● Consegna
Raccogli tutte le righe dei record che contengono la stringa "beside". Le maiuscole e le minuscole contano.

● Materiale dell'esercizio
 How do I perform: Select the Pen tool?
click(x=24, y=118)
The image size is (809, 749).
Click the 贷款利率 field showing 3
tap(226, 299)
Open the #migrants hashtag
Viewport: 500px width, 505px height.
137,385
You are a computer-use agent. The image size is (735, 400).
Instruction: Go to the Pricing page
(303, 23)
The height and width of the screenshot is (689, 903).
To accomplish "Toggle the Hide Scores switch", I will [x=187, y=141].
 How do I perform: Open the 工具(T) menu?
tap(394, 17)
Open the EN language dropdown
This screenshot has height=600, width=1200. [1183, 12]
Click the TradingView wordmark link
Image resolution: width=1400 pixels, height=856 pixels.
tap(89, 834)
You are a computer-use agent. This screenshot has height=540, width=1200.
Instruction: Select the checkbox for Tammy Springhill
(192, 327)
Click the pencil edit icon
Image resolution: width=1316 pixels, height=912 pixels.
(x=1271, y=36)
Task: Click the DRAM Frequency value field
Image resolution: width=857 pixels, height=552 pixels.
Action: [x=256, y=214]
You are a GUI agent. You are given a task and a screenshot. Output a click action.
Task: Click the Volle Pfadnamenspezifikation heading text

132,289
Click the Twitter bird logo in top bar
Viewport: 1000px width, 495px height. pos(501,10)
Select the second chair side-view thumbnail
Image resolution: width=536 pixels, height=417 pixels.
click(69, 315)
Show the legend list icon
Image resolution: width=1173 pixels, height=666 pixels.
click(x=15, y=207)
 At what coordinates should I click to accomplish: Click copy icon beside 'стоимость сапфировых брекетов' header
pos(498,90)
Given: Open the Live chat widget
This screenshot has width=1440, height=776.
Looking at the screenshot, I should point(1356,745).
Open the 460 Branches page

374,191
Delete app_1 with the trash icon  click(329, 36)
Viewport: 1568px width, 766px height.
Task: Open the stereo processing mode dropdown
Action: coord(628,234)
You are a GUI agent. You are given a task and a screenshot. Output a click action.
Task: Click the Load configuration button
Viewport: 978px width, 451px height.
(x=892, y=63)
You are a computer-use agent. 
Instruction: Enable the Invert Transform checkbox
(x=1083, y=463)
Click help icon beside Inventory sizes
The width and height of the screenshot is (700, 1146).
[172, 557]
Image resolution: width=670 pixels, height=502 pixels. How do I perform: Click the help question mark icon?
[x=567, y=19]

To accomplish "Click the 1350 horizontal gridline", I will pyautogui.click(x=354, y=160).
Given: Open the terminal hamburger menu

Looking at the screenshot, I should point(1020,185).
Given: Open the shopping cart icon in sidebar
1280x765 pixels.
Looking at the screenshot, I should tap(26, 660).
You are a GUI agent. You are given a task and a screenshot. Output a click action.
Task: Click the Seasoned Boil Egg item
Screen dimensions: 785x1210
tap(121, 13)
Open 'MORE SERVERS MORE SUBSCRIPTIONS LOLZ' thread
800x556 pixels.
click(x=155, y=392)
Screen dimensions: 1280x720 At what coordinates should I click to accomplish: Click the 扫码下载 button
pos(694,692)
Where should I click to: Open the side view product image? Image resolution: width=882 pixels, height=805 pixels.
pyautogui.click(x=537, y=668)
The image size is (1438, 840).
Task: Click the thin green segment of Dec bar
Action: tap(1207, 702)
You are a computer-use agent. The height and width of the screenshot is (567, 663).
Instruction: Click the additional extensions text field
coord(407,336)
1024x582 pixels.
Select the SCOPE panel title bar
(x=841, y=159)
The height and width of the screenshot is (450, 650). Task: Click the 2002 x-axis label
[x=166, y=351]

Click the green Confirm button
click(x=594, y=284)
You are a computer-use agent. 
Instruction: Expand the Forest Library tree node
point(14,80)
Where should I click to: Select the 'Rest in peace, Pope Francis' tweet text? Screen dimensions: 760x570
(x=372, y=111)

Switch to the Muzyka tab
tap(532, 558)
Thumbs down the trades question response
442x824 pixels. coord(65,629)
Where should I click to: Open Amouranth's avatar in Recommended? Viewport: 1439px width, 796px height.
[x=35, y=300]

● Soluzione
 At what coordinates should I click to accomplish: Click copy icon beside 'стоимость сапфировых брекетов' header
Click help icon beside Inventory sizes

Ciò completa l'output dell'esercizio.